SET TASKS —
1: According to the Hessian diagonal approximation text, what variable does the notation $w_{kj}$ stand for?
2: Pick up the text on deriving the diagonal Hessian approximation right after its last sentence and carry it forward.

TEXT SEGMENT —
Deriving diagonal approximation of Hessian in a neural network

525 Views Asked by At

Consider the equations relating to the diagonal approximation for the hessian matrix for a neural network in "Pattern Recognition and Machine Learning - Christopher Bishop" (on pg. 250 eq. 5.80)

  1. $\frac{\partial^2 E_{n}}{\partial w_{ji}^2} = \frac{\partial^2 E_{n}}{\partial a_{j}^2} z_{i}^2$

  2. $\frac{\partial^2 E_{n}}{\partial a_{j}^2} = ({h}'(a_{j}))^2 \sum_{k} \sum_{k'} w_{k'j}w_{kj}\frac{\partial^2 E_{n}}{\partial a_{k} \partial a_{k'}} + h''(a_{j})\sum_{k}w_{kj}\frac{\partial E_{n}}{\partial a_{k}}$

$a_{j}$ - input to a unit j

$h$ - activation function

$z_i = h(a_i)$ i.e output of a unit i

$w_{kj}$ - edge from j to k

I am interested in how eq. 2 follows from:

$\frac{\partial E_{n}}{\partial a_{j}} = h'(j)\sum_{k} w_{kj}\frac{\partial E_{n}}{\partial a_{k}}$

where k runs through all the units to which unit j directly sends a connection to (eq 5.56, pg 244).

RECORD EXTRACTS —
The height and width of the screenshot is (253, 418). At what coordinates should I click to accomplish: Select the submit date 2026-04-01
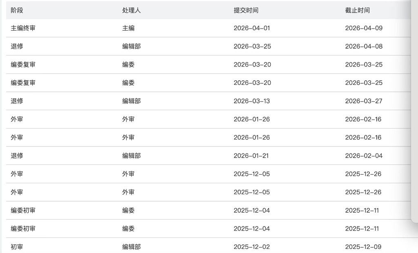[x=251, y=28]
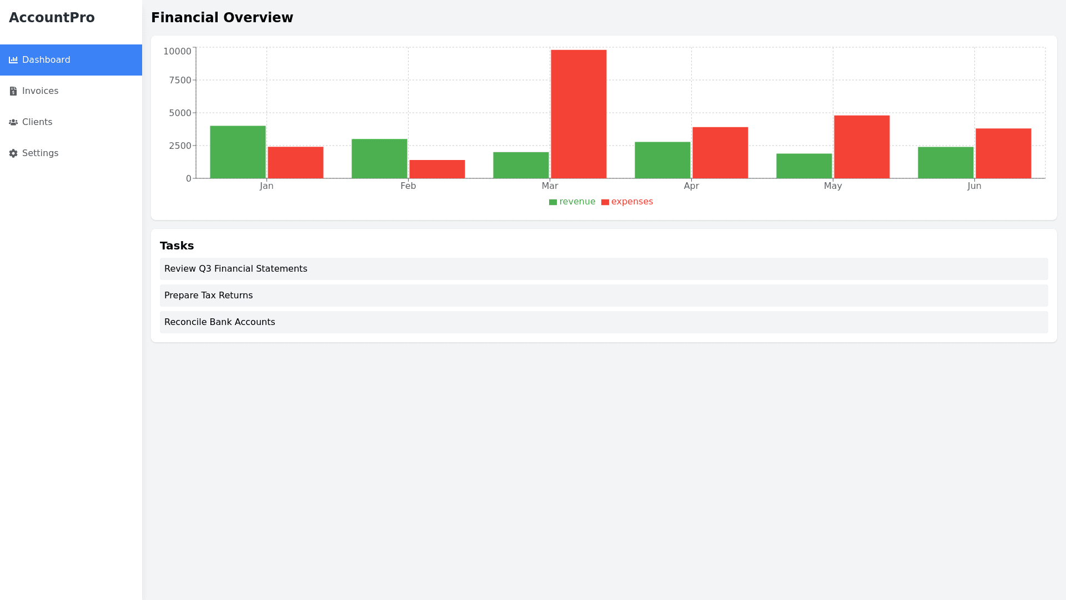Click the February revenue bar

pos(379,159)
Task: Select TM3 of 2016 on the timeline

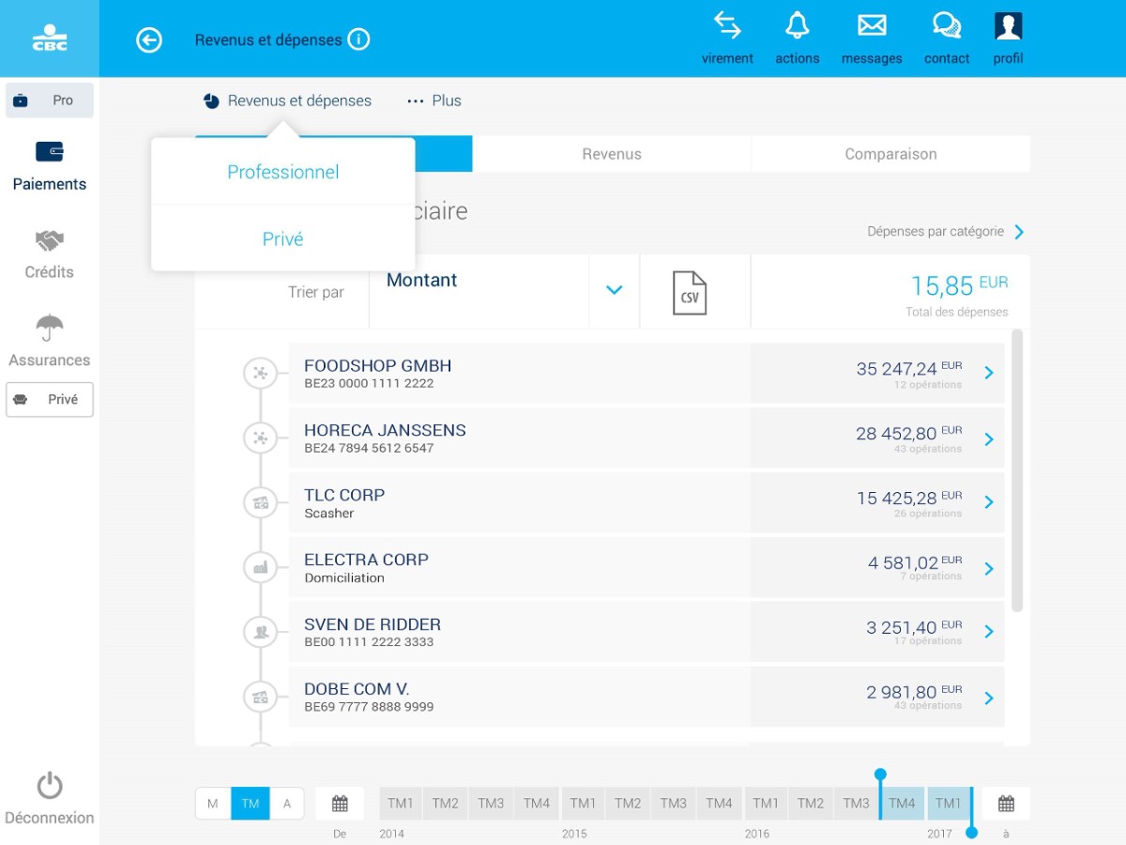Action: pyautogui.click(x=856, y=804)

ANSWERS PER TASK —
1: The edge from unit j to unit k.

2:
In particular, I am getting a different result for the first term on the RHS of eq. 2, i.e

  1. $({h}'(a_{j}))^2 \sum_{k} \sum_{k'} w_{k'j}w_{kj}\frac{\partial^2 E_{n}}{\partial a_{k} \partial a_{k'}}$

So, eq. 3 should follow from:

  1. $h'(j)\frac{\partial }{\partial a_{j}}\sum_{k} w_{kj}\frac{\partial E_{n}}{\partial a_{k}}$

Following is the way how I tried to derive eq. 3 from eq. 4 using the chain rule of differentiation:

$h'(a_{j})\frac{\partial }{\partial a_{j}}\sum_{k} w_{kj}\frac{\partial E_{n}}{\partial a_{k}}$

$= h'(a_{j})\sum_{k}\frac{\partial a_{k}}{\partial a_{j}} \frac{\partial }{\partial a_{k}}w_{kj}\frac{\partial E_{n}}{\partial a_{k}}$

$=h'(a_{j})\sum_{k}h'(a_{j})w_{kj}\frac{\partial }{\partial a_{k}}w_{kj}\frac{\partial E_{n}}{\partial a_{k}}$

Used:

$(a_k = \sum_jh(a_j)w_{kj}) \wedge (\frac{\partial w_{kj}}{\partial a_j} = 0 )\rightarrow \frac{\partial a_{k}}{\partial a_j} = h'(j)w_{kj}$

So what remains to be shown is:

  1. $\sum_{k}w_{kj}\frac{\partial }{\partial a_{k}}w_{kj}\frac{\partial E_{n}}{\partial a_{k}} = \sum_{k} \sum_{k'} w_{k'j}w_{kj}\frac{\partial^2 E_{n}}{\partial a_{k} \partial a_{k'}}$

which should complete the proof.


QUESTION 1

How to establish eq. 5 ?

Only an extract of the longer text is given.